La déesse Kannon. Dans le bouddhisme du Mahayana, du Grand Véhicule, le Bodhisattva Kannon est surnommé la déesse de la compassion. Kan signifie : observer, on signifie le son, « celle qui entend les cris du monde. Elle possède tous les mérites et vertus, et regarde tous les êtres sensibles avec un regard compatissant ». Si au Japon elle se nommait Kannon, elle changeait de nom selon les pays où elle était vénérée. En Inde elle s’appelait Avalokitesvara (3), au Tibet, Chenrézi (dont le Dalaï Lama est une émanation), sans doute le bodhisattva le plus vénéré et le plus populaire par les bouddhistes du Grand Véhicule.

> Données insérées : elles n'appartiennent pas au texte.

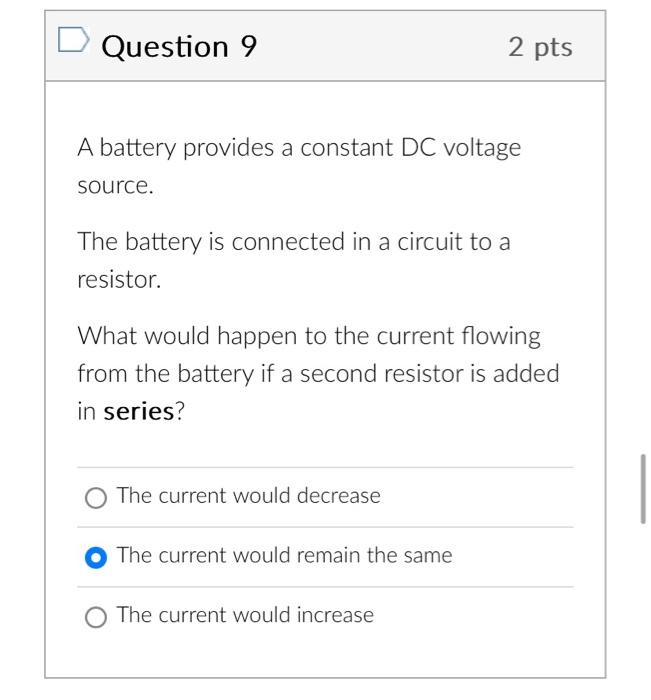Click the "The current would increase" answer label
Viewport: 651px width, 700px height.
(x=245, y=615)
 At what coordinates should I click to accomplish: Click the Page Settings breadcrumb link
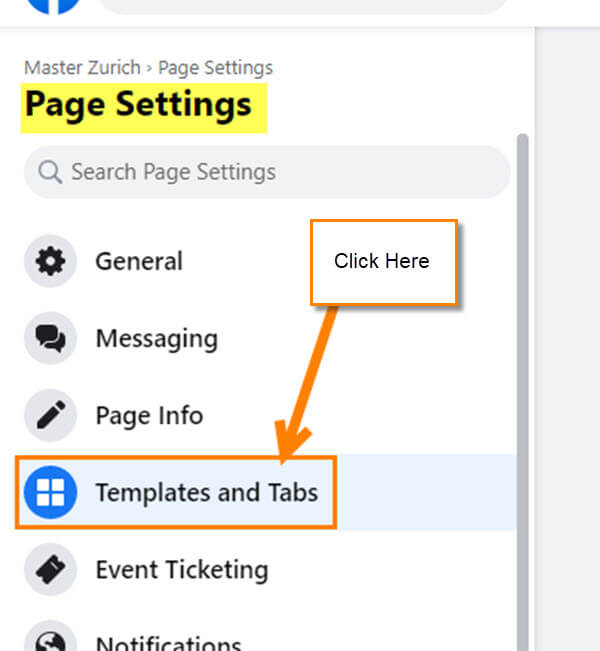click(x=216, y=68)
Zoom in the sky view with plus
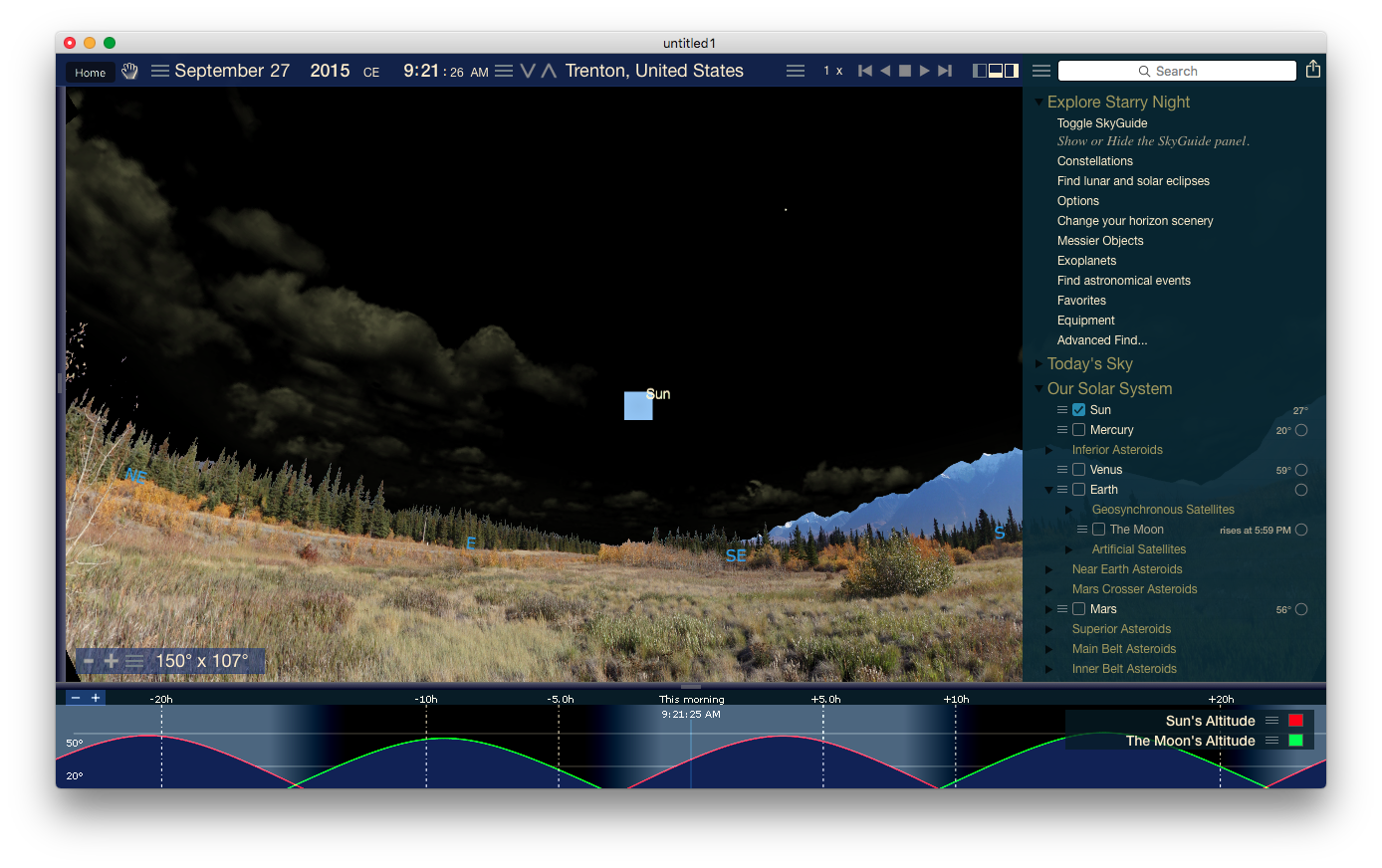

(1) L’ère Heian (794-1185) succède à l’époque de Nara (710-794) et d’Asuka (IVe siècle-710) et est suivie par l’époque de Kamakura (1185-1333) puis de Muromachi (1336-1573).
(2) La rébellion de Hōgen, est une courte guerre civile survenue en l’an 1156 qui impliqua les trois plus puissants clans de l’époque, les Minamoto, les Taira et les Fujiwara, dans une lutte pour la domination de la cour impériale de Kyōto.
(3) Avalokitesvara, habituellement de sexe masculin, est en Chine et au Japon considéré comme de sexe féminin, bien qu’aucun texte canonique ne puisse venir à l’appui d’une telle détermination.
(4) Unkei, né aux alentours de 1151 et mort en 1223, était un sculpteur d’images bouddhiques originaire de Nara à la fin du XIIe et au début du XIIIe siècle, appartenant à l’école Kei de l’époque de Kamakura. Il fut honoré du plus haut titre ecclésiastique pour les sculpteurs bouddhiques, obtenant le titre suprême de Hoin, en 1203.
(5) Idée peut-être d’origine tibétaine et symbolisant la vision omniscience d’Avalokitesvara.
(6) Koen : fils de Koun, deuxième fils d’Unkei, travaille avec Tankei et prend la direction de l’atelier à sa mort.